Friday, March 18, 2016

My Log 508 March 18 2025: I am prostrate before a masterpiece of reporting, and of literature: Travels with Herodotus, by Ryszard Kapuscinski

I have just read a book that I have no hesitation in calling a masterpiece, written by a guy, who, rather like myself, travelled widely around the world pursuing his job as a reporter, but, unlike myself, had an unmatched gift for describing and commenting on what he saw and experienced, a gift that, as a result, caused  his books to be published in 26 languages, before he died at the age of 75 in 2007.
The author of this wonderful work was Ryszard Kapuscinski, who, of all things, was a foreign correspondent of the Polish Press Agency when the government of his country was still Communist, and certain hard-to-take norms were expected of reporters, artists, and indeed, of almost everyone.
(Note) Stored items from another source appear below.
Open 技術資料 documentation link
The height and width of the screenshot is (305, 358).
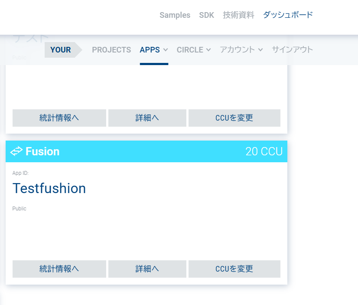pyautogui.click(x=238, y=15)
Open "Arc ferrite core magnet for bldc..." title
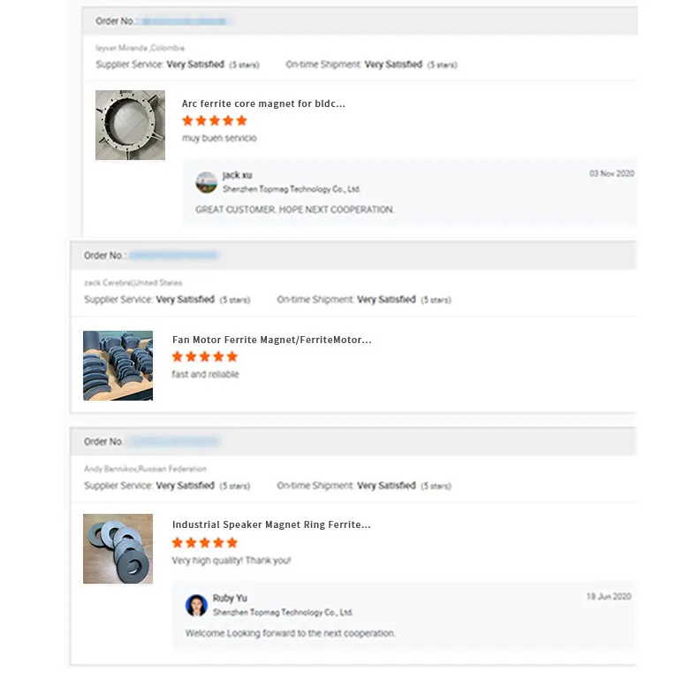This screenshot has height=673, width=698. pyautogui.click(x=263, y=103)
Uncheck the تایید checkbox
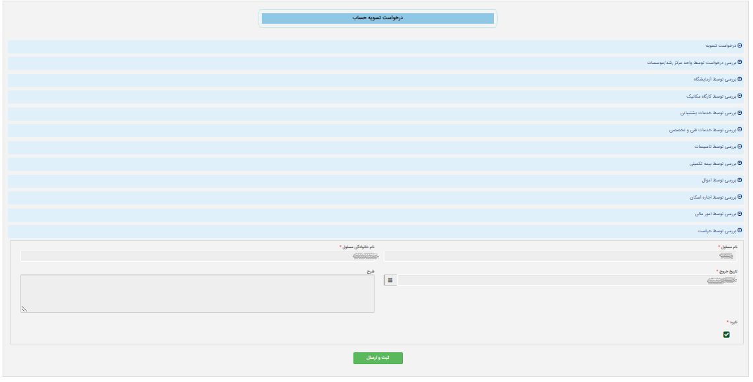The image size is (753, 382). coord(727,334)
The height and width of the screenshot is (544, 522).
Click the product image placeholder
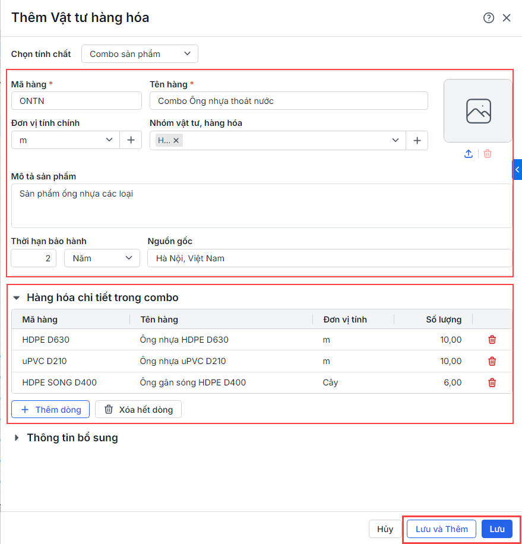(478, 111)
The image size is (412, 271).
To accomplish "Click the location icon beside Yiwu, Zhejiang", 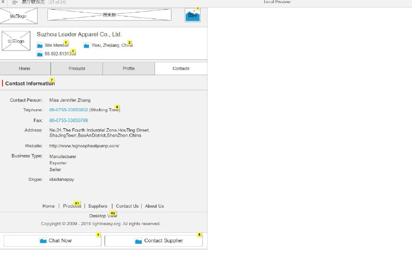I will click(86, 45).
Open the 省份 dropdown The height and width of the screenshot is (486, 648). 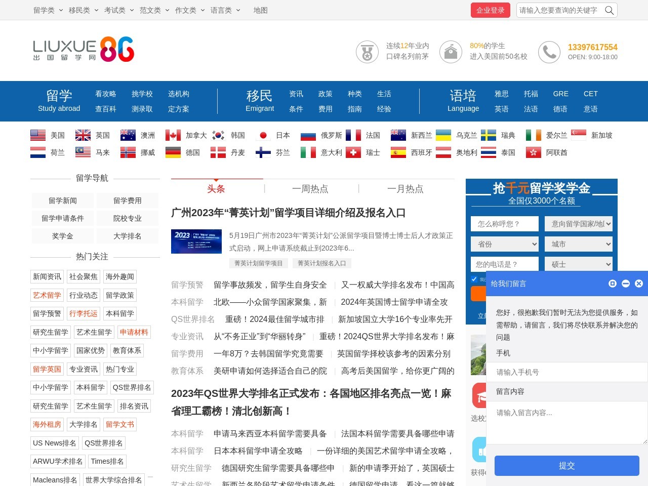(504, 244)
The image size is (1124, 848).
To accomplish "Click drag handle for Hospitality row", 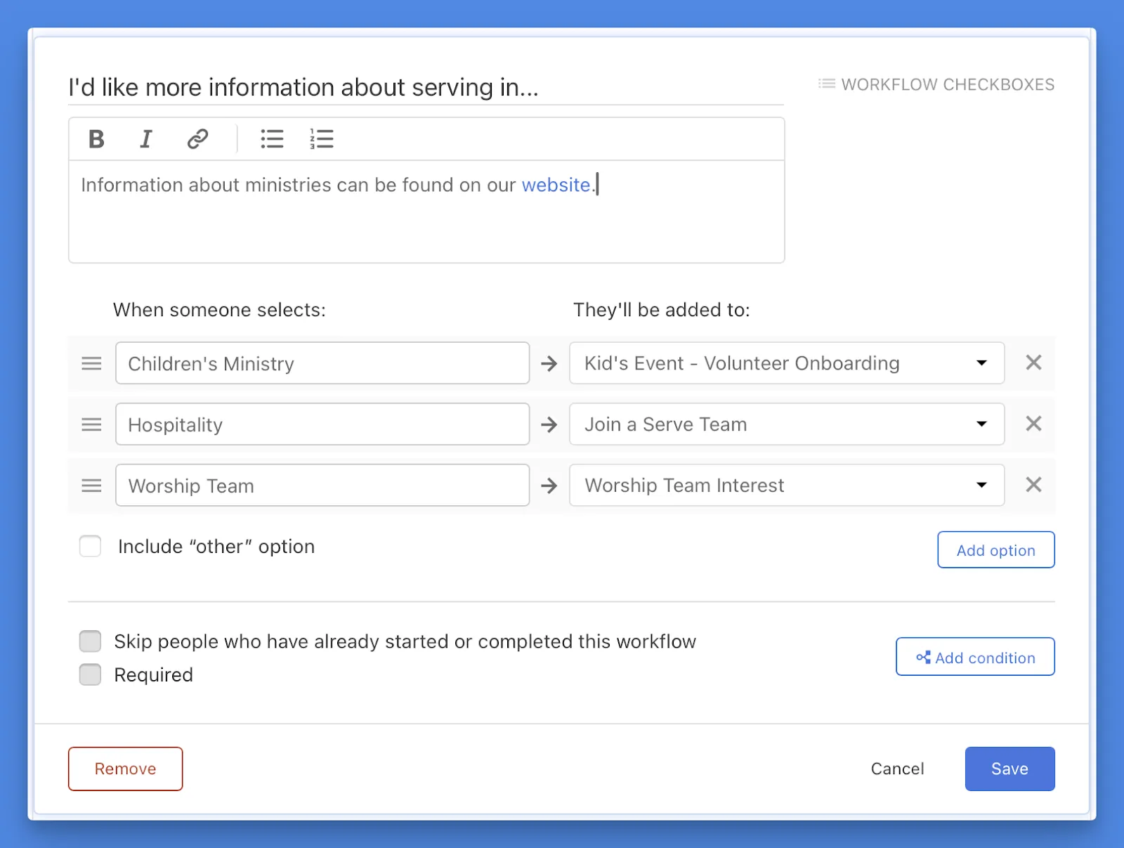I will tap(91, 424).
The book in question, one of 14 of his that is available in English, is Travels with Herodotus. The book was originally published in Polish in 2004 --- so in the latter part of the author’s life, when he had time to reflect deeply on the meaning of the world.
In it he records how, as a youngster fresh out of university, he was working as a novice reporter for a youth newspaper in Warsaw, his job to follow up letters of complaint written to the editor, the idea being to discover what had caused the complaint, and report his findings back to the editor. He records that he had one unreasonable obsession, which was to cross the border. No one he knew, none of his friends, had ever been abroad, for although Stalin had died two years before, still it was considered unwise to advertise any foreign contacts one might have had. One day he met his editor-in-chief by chance in a corridor, who asked about his plans for the immediate future. He took his courage in both hands and said, “One day I would very much like to go abroad.” She was surprised, “Where? What for?” He replied, “I was thinking about Czechoslovakia.” His aspirations at the time were, evidently, not high.
A year passed before he had a call summoning him to the editor’s office, “We are sending you,” she said. “You’ll go to India.”  Before their conversation ended she reached into a cupboard and gave him “a present for the road.” It was a copy of The Histories, by Herodotus.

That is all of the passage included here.